The lovely folks over at Natural Dye Education FB group, mostly the group’s fearless leader from Mamie’s Schoolhouse, put forth a challenge after watching a talk at the Natural Dye conference in 2020/2021 about alum not being absorbed out of the water quite as much as we think, and so clearly we had to try it. If you want to read about the results from the whole group, she has a collective blog post about it.

The premise was to use 7 identical skeins of wool, and one pot of mordant water. That water held 7% wof (weight of dry fibre) of but a single skein. So the first skein of wool into the mordant bath got a full dose of alum. Then, without topping up any alum in that pot, the next six were mordanted (and labelled!) in succession. So, in theory, we would have no alum left.. somewhere in that chain. All 7 then went into a dyepot, all at the same time, such that they would get the same dye exposure and show up where the alum stopped. So the theory went. It was left up to the dyer on what dye they wanted to use, but alum and wool were consistent for all of us.

This is not spaghetti.

I used madder (because of course I did), and had dug up some bulky weight wool yarn out of the depths of the stash, each 55g. (Except for the 2 that I mismeasured and ended up 65g. whoops.) So because my skeins were (mostly) 55g, a mere 3.85g of alum went into that giant pot of water. I kept each skein at a simmer for about an hour, and then hauled it out hot and let it cool, unrinsed. Eventually there was a giant pile of damp wool.

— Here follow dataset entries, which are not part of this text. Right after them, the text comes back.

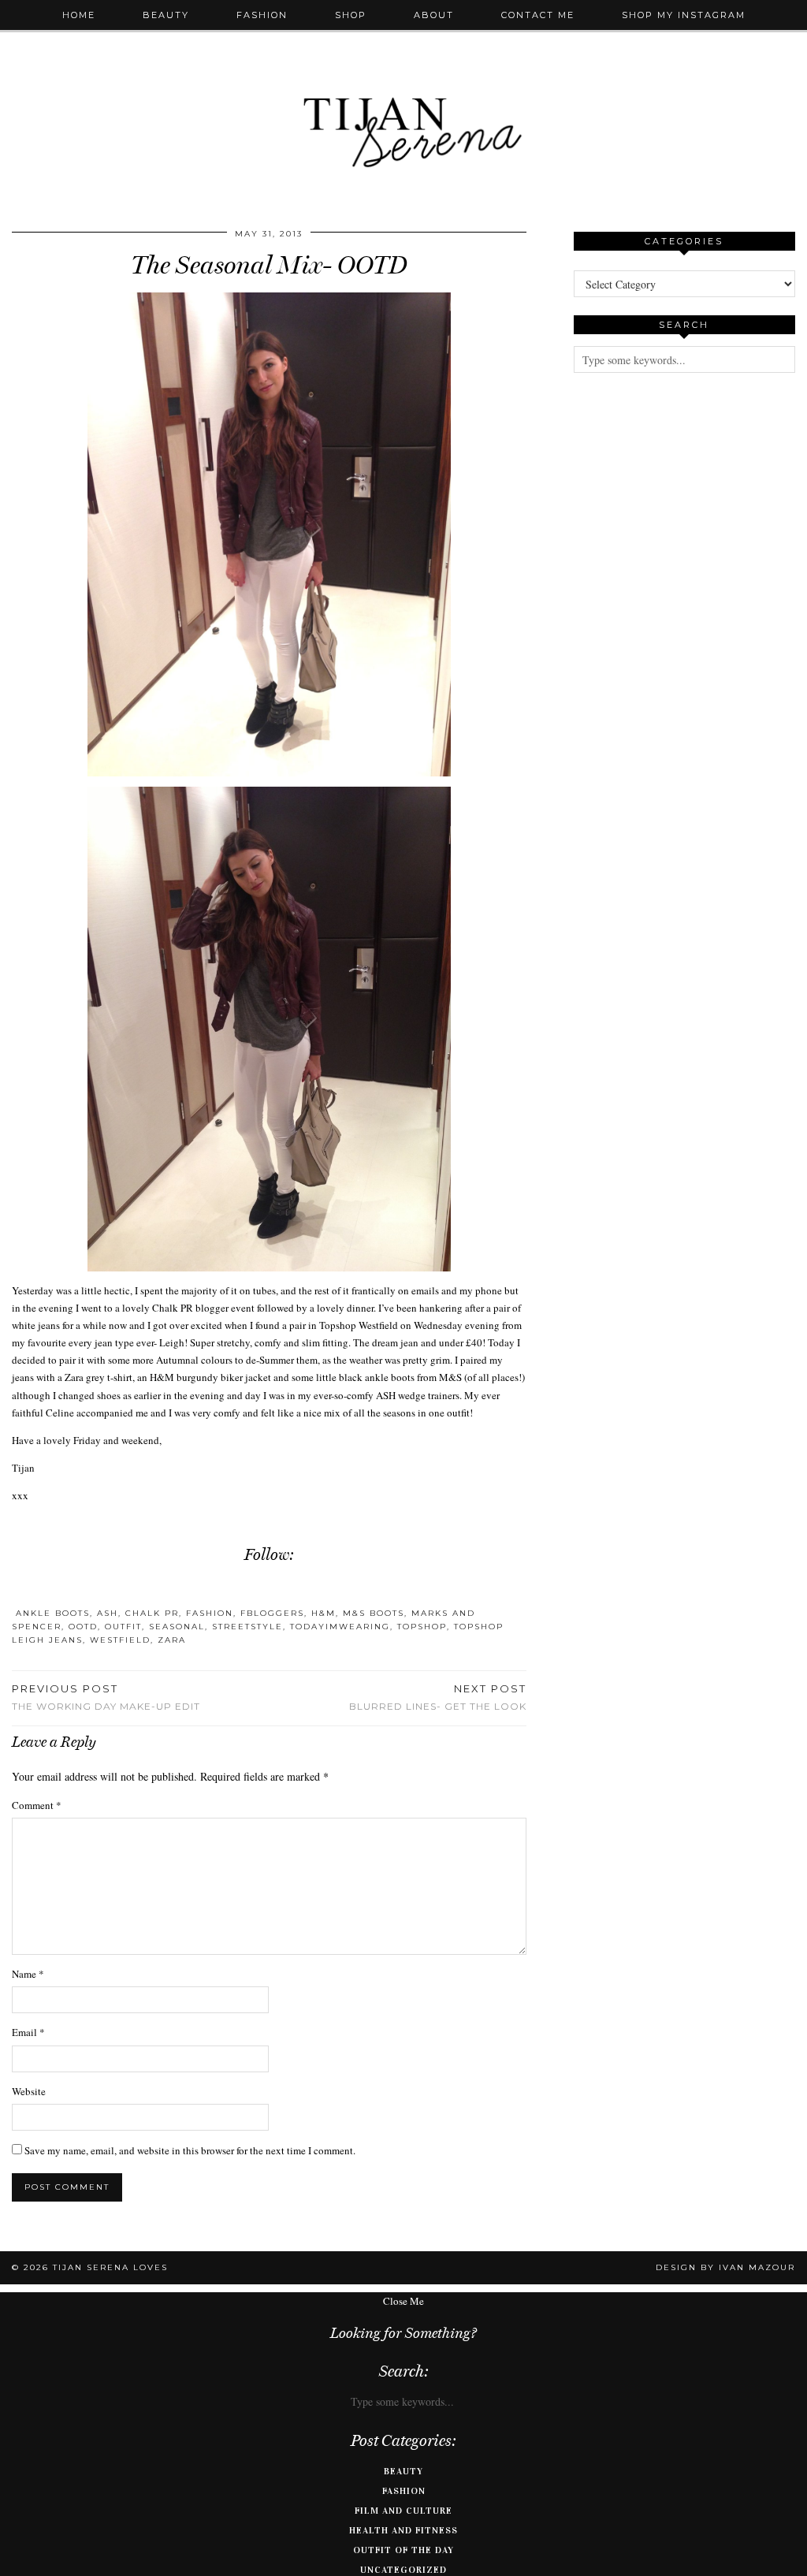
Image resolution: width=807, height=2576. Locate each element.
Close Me (403, 2301)
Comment (36, 1805)
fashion (209, 1613)
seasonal (177, 1626)
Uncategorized (403, 2569)
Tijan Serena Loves (110, 2267)
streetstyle (247, 1626)
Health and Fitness (403, 2530)
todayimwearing (340, 1626)
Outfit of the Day (403, 2550)
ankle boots (53, 1613)
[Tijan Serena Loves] (403, 92)
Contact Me (538, 14)
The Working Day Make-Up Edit (106, 1697)
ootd (83, 1626)
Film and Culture (403, 2510)
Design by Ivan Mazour (725, 2267)
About (434, 14)
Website (29, 2091)
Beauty (166, 14)
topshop (422, 1626)
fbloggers (272, 1613)
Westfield (120, 1640)
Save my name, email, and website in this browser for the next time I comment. (189, 2150)
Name (28, 1974)
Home (78, 14)
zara (172, 1640)
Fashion (262, 14)
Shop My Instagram (684, 14)
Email (28, 2032)
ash (107, 1613)
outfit (123, 1626)
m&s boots (373, 1613)
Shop (350, 14)
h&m (323, 1613)
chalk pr (152, 1613)
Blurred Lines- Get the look (437, 1697)
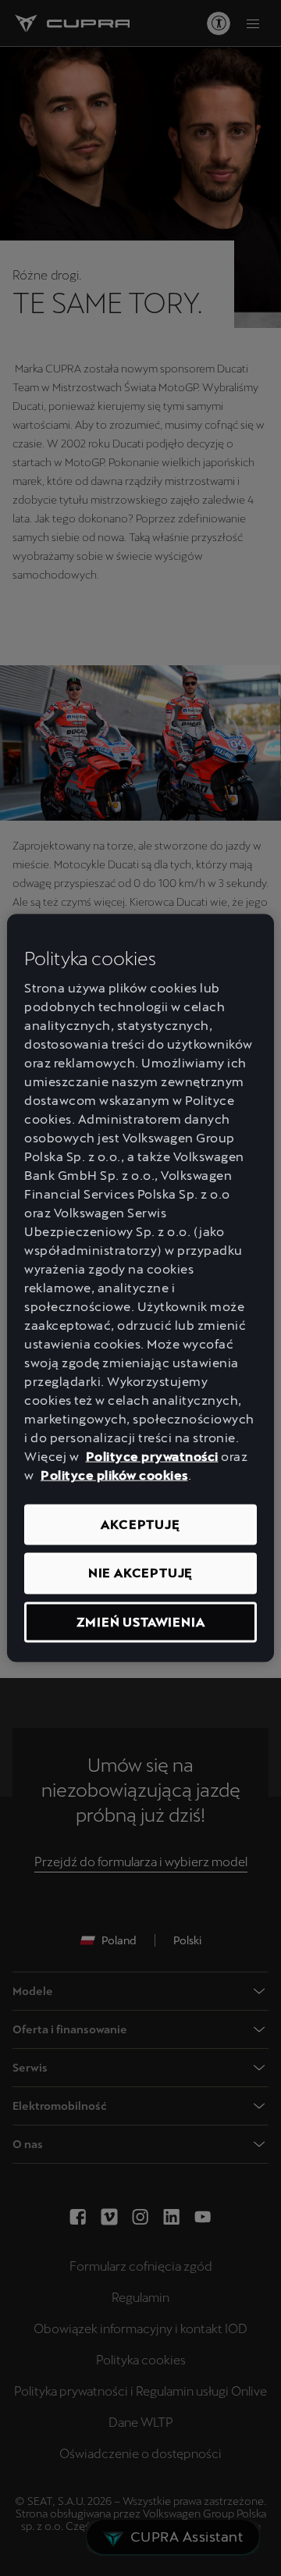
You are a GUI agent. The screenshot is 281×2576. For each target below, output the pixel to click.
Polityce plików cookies (114, 1475)
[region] (140, 1288)
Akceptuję (140, 1524)
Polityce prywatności (152, 1456)
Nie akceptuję (140, 1573)
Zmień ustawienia (140, 1621)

Cleaned out pot and and fresh water and in went 100g of madder. I had a grand plan of containing it in a little cloth bag so I didn’t have to rinse out madder dust for days, but my bag wasn’t big enough once the madder started expanding on getting wet, so that was abandoned early and I resigned myself to a million rinses later. (Dear Future Me: When you do this again, let the skeins dry after you pull them out and then whap them on the deck railing a whole lot to get most of the madder out that way. You’ll be much happier, you’re welcome.) That sat on the stove at not quite a simmer, about 70 – 80C for a couple of hours.

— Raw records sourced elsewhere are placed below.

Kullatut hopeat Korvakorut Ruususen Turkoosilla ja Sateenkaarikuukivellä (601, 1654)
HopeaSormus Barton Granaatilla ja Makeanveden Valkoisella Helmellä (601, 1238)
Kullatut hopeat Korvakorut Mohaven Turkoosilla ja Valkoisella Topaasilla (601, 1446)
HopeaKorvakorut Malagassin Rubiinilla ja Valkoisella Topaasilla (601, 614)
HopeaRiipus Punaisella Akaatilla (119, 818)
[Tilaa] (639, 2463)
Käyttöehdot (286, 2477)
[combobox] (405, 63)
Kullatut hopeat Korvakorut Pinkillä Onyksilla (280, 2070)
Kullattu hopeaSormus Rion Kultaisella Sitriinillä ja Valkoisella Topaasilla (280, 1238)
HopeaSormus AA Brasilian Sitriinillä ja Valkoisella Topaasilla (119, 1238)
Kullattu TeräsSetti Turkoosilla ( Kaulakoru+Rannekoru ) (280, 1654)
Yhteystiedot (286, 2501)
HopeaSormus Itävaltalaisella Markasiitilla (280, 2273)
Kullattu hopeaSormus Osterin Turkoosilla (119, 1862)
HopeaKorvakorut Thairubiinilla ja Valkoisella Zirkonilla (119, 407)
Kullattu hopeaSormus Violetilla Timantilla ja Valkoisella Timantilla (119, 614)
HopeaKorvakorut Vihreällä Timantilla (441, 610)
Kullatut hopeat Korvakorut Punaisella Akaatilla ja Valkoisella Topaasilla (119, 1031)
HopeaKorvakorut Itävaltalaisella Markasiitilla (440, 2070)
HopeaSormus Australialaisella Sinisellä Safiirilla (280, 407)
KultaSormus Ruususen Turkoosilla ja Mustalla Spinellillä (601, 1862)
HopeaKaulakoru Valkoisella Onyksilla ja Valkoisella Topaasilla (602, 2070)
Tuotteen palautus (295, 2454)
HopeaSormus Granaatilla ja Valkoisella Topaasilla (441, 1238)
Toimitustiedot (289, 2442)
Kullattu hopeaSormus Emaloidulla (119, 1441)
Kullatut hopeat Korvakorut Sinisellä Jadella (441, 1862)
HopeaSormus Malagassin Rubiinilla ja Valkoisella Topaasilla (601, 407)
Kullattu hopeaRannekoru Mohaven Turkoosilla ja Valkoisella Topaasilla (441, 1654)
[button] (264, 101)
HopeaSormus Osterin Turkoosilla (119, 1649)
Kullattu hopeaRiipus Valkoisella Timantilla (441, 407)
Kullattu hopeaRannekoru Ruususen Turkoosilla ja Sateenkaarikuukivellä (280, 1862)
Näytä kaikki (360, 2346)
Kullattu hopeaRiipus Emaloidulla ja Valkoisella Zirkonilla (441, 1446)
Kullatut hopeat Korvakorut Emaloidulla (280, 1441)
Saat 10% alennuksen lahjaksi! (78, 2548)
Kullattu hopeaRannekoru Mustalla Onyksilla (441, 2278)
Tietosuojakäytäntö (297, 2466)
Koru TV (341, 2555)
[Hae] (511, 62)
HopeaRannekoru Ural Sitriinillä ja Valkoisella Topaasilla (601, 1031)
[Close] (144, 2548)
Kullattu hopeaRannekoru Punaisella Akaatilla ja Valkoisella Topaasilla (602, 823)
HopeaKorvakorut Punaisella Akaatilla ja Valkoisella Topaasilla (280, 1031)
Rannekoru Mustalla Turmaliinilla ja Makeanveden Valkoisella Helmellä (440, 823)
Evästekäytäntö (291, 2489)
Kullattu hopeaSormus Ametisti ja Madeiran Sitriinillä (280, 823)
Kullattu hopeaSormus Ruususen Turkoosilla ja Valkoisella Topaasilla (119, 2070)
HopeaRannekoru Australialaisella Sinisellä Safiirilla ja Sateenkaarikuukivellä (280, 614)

Top: Most Alum Bottom: Least Alum (plus bonus silk skein)

In goes all 7 skeins at once, and those got to sit around at not quite a simmer (80 – 90C) for another couple of hours before the heat got turned off and everyone went to bed. The skeins in the dyepot, and me.. well.. in bed. Next morning, rinse (and rinse and rinse and rinse and rinse) and plot what else is going in that pot of still dark red dye liquour. The exciting thing here is that in spite of there being successively less and less alum on these skeins, my 7 skeins are functionally identical. Now, madder is a dye that will take without a mordant, but not usually quite this dark and strong, so clearly more experimenting is required. (Oh /darn/, I’ll have to do more dye work. Such a tragedy. 😉 )

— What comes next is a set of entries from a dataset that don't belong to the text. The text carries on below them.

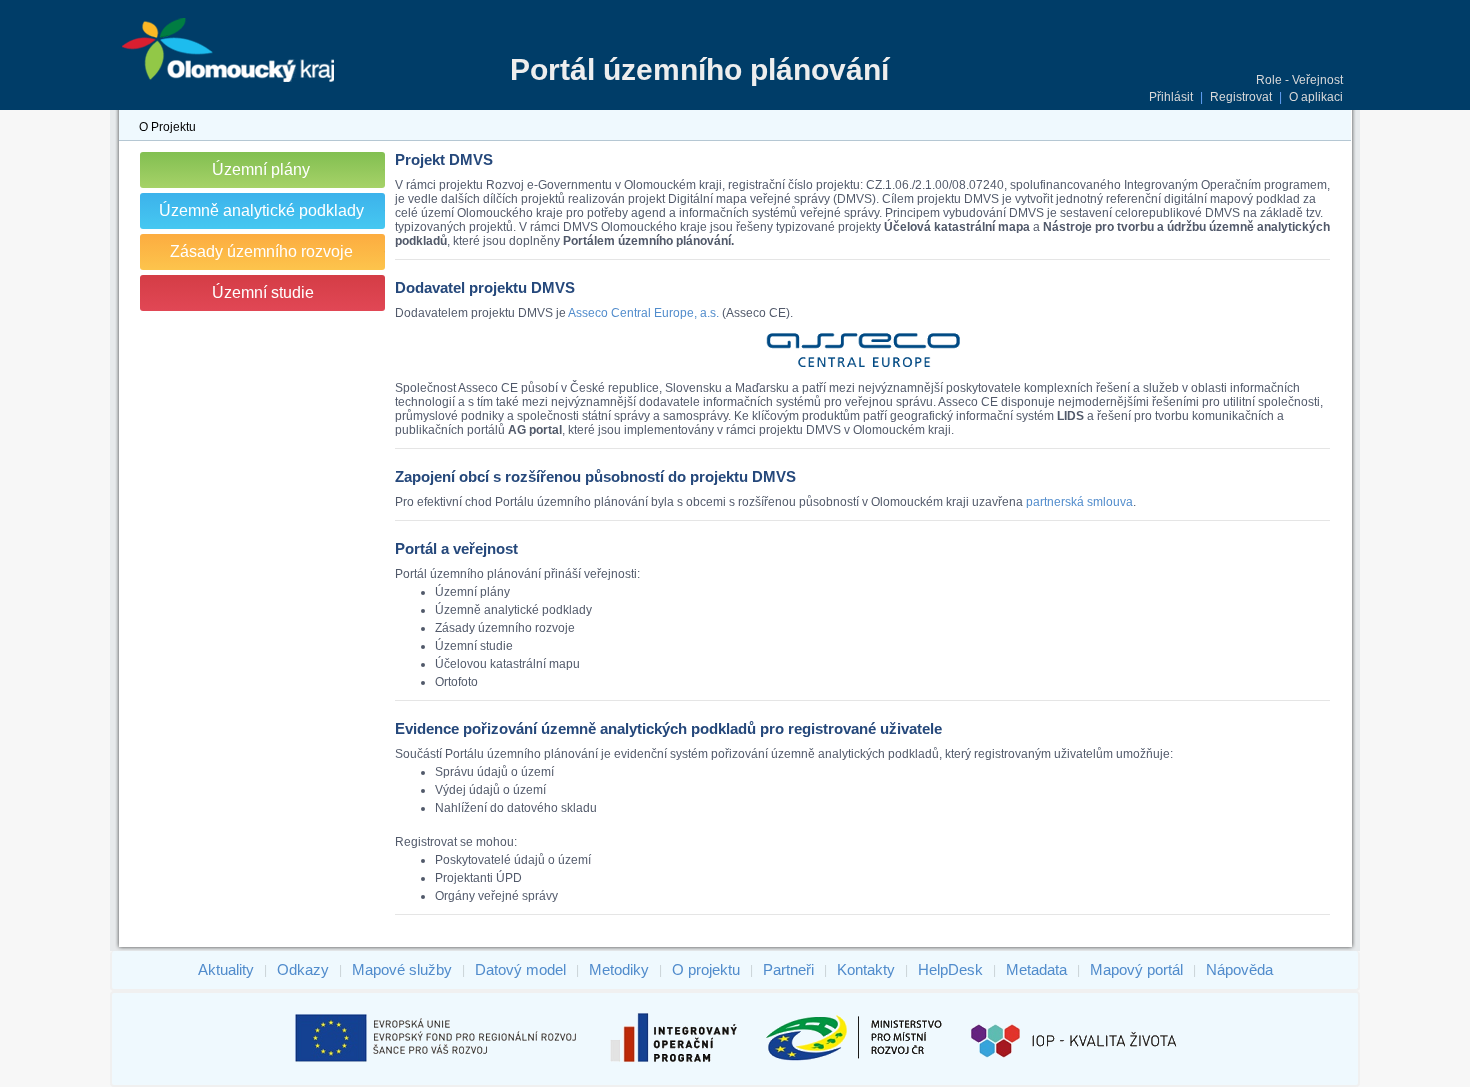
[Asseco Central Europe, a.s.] (863, 367)
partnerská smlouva (1079, 502)
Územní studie (263, 292)
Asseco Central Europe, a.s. (643, 313)
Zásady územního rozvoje (261, 251)
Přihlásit (1171, 97)
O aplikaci (1316, 97)
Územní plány (261, 169)
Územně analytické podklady (261, 210)
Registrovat (1241, 97)
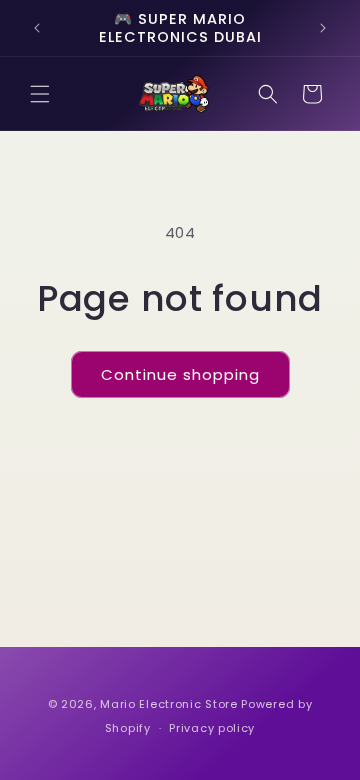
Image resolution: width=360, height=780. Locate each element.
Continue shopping (180, 374)
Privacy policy (212, 728)
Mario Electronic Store (168, 704)
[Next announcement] (323, 28)
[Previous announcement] (37, 28)
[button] (40, 94)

Well! I have more of that stash wool, so I grabbed another 600g of it, got that mordanted up (10% ish) and in it went to the same dye bath as the last batch. The madder bath was on a roll! The first 300g were still pretty solid colours, but by the last 300g I was getting pretty pale pinks and I was not in the mood to slowly simmer it down enough to bother storing it, so I called it there. Currently the big bulky wool is telling me it would like to be a stripy big thick sweater, but we’ll see how long that lasts. I’m not very good at using up the bulky yarn in my life, although I better start using up more of my dyed yarn, or I’ll be overrun!